• Input for this task
[Start of Attachment]

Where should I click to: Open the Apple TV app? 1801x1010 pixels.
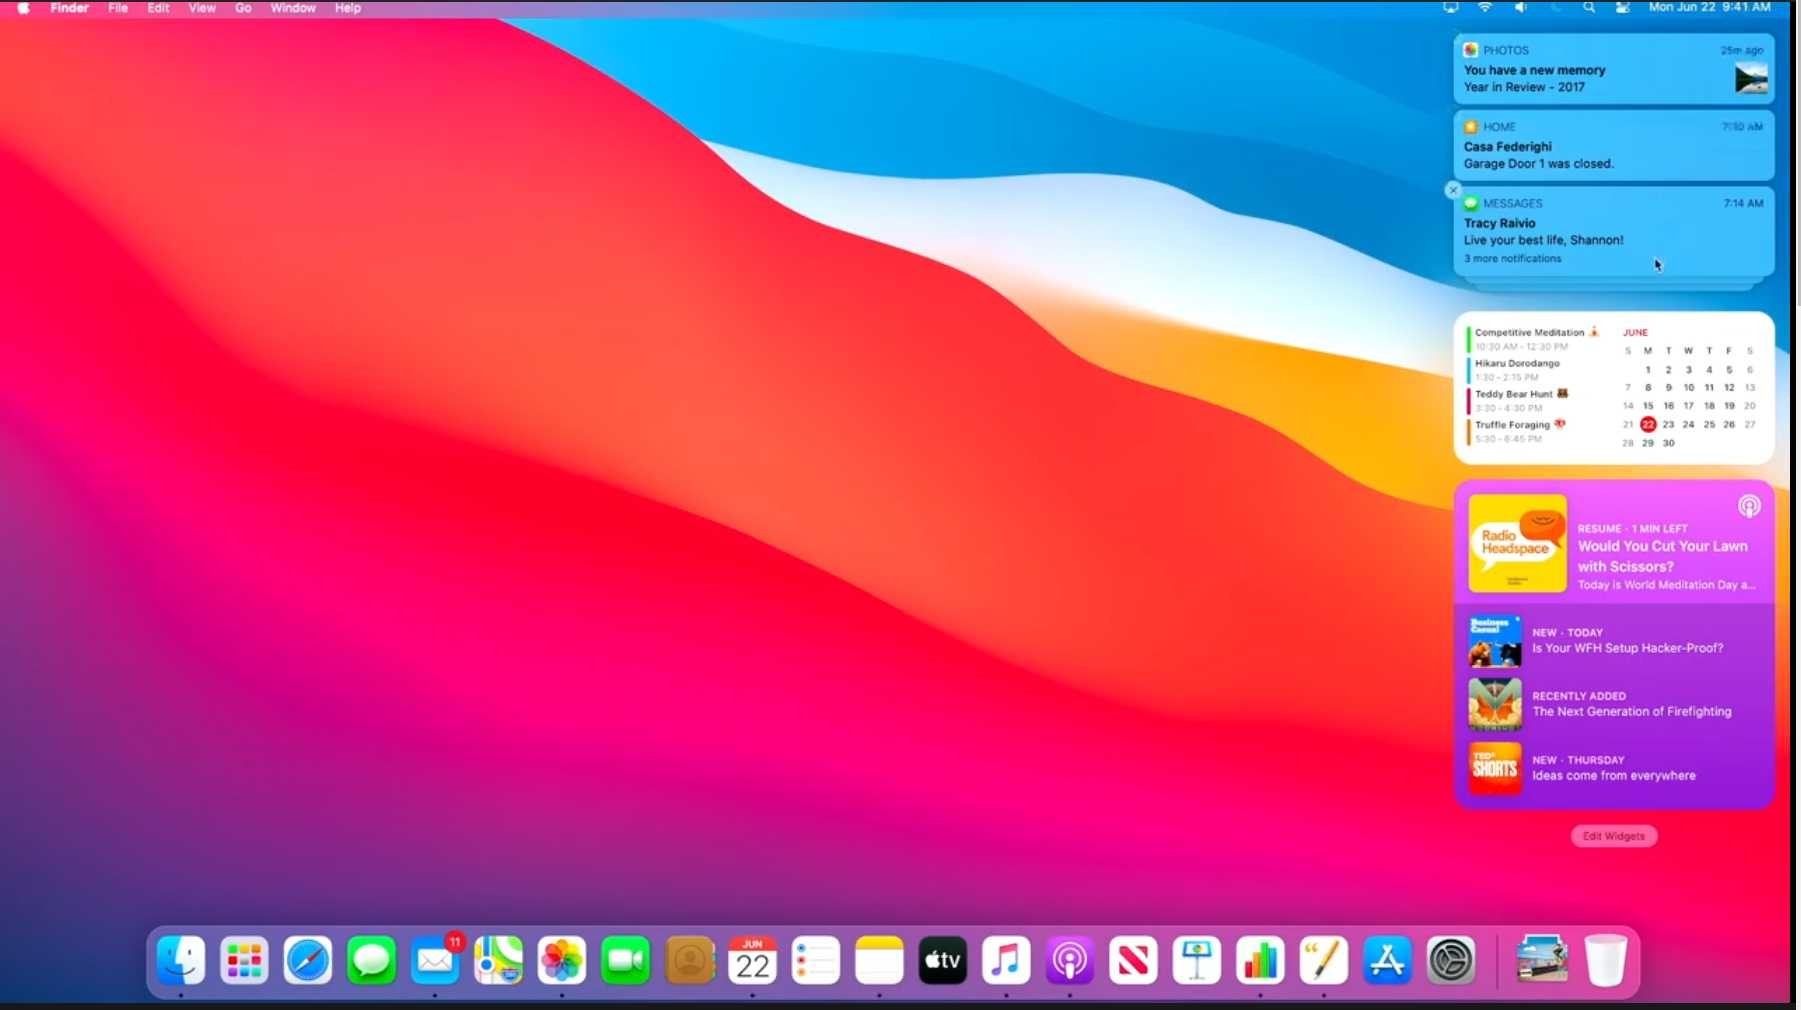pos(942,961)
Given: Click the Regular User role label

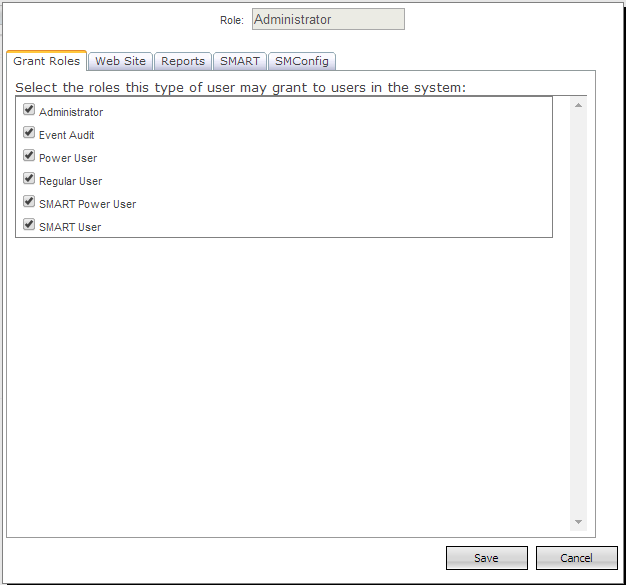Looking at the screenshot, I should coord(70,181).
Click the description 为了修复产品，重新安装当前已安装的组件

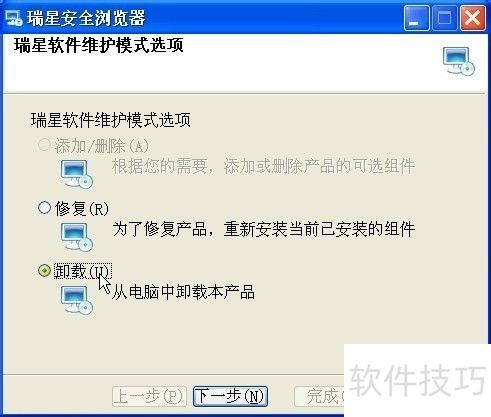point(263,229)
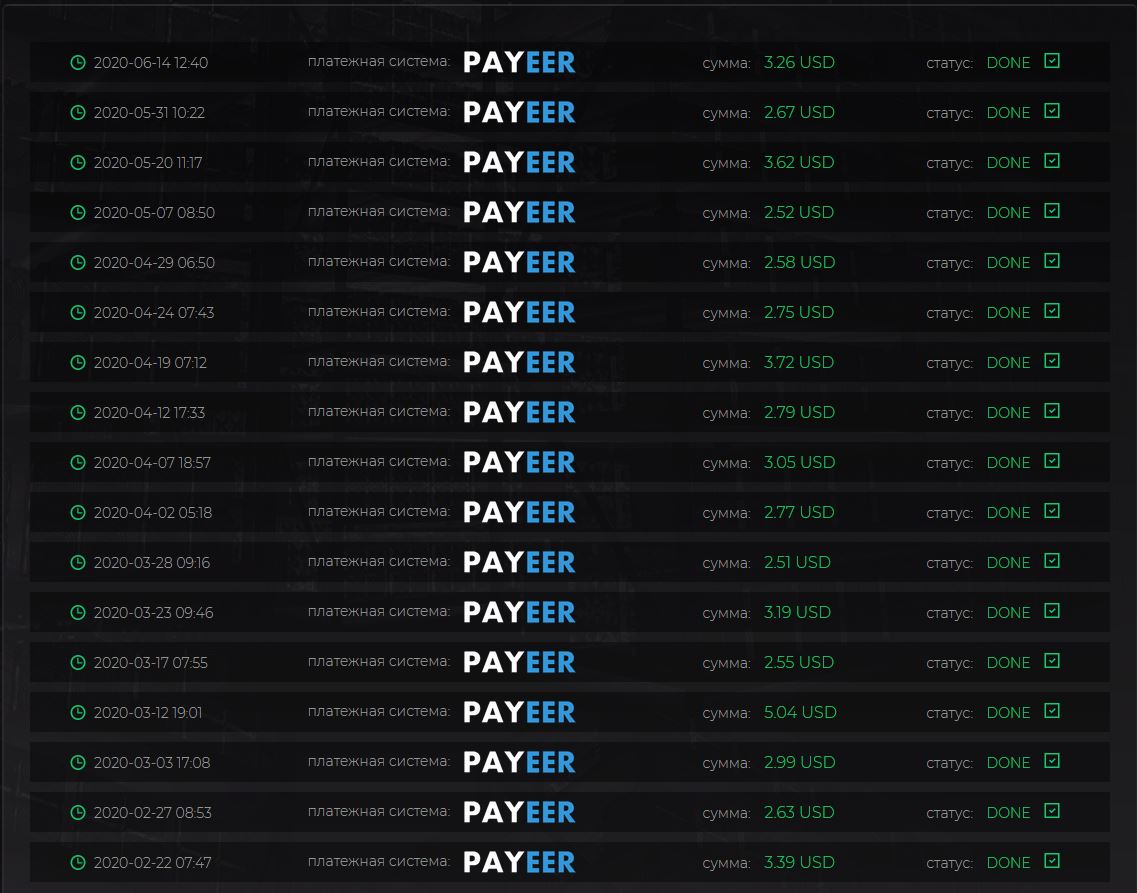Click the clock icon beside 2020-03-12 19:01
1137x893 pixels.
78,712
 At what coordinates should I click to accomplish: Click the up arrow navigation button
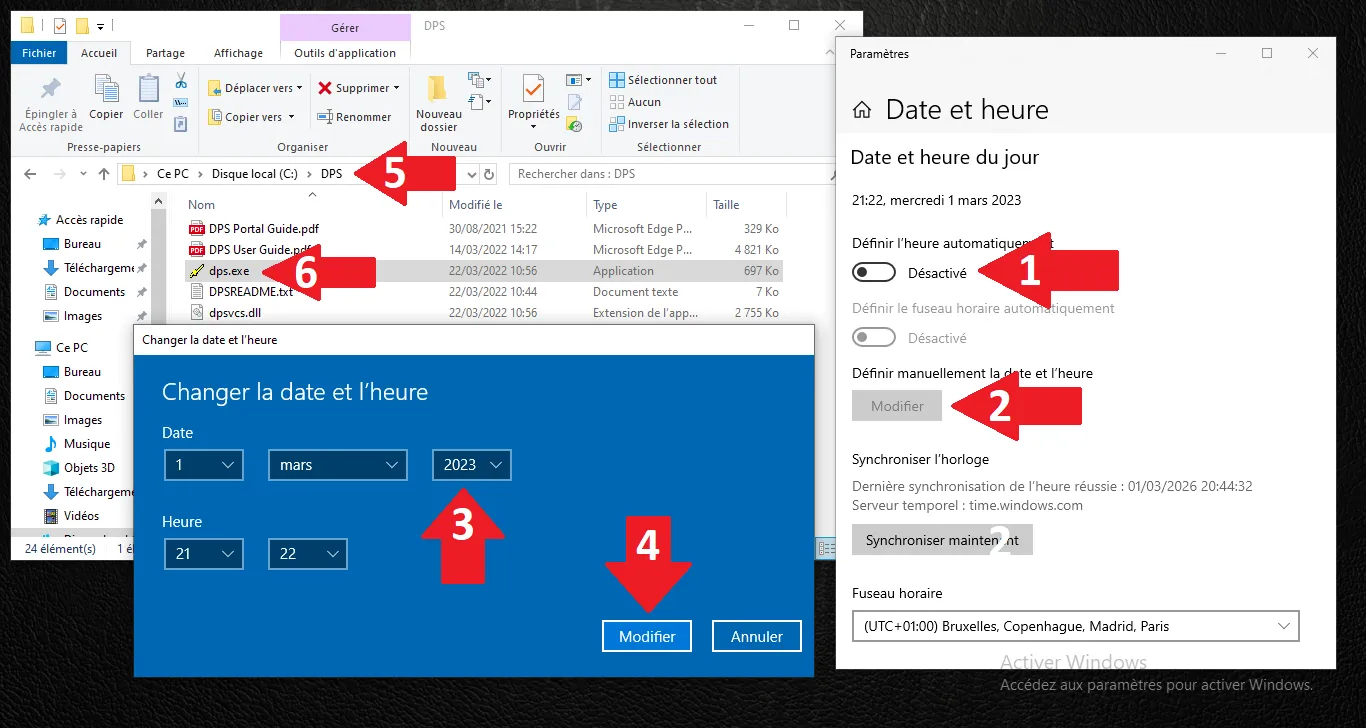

[End of Attachment]
[Start of Attachment]

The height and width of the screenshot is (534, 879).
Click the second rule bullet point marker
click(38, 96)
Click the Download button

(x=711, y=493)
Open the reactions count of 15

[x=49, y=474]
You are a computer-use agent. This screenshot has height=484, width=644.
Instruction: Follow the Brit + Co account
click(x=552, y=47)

[End of Attachment]
[Start of Attachment]

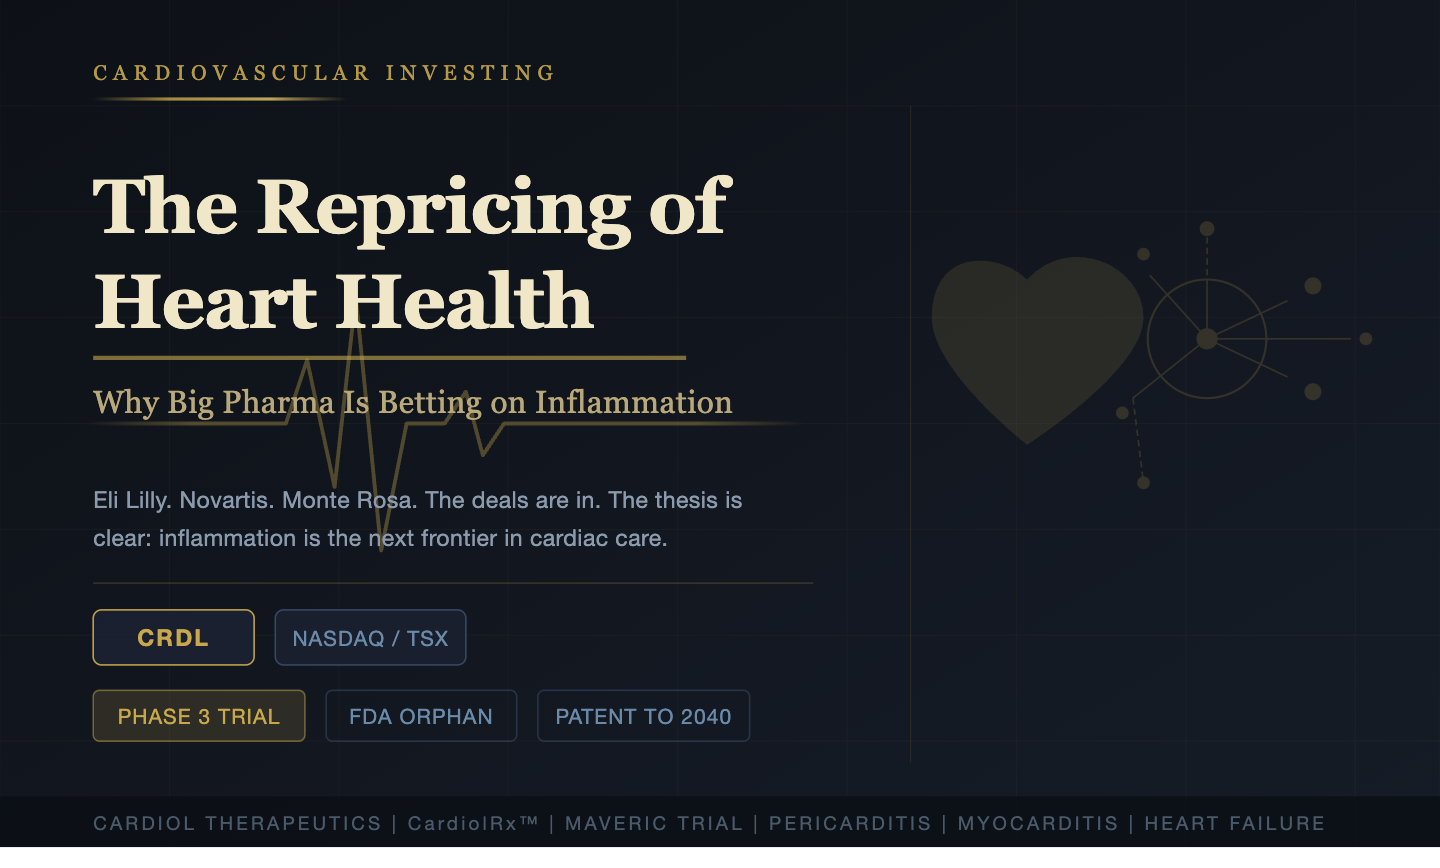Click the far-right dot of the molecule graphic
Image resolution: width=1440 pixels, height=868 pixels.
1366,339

[End of Attachment]

• Task statement
Copy exactly the lines of the listing above between the one holding "Given: Click the Regular User role label" and the one holding "At what coordinates", inclusive; omit all pictures.

• Final answer
Given: Click the Regular User role label

Looking at the screenshot, I should coord(70,181).
Click the description 为了修复产品，重新安装当前已安装的组件

point(263,229)
Click the clock icon beside 2020-03-12 19:01
1137x893 pixels.
78,712
 At what coordinates should I click to accomplish: Click the up arrow navigation button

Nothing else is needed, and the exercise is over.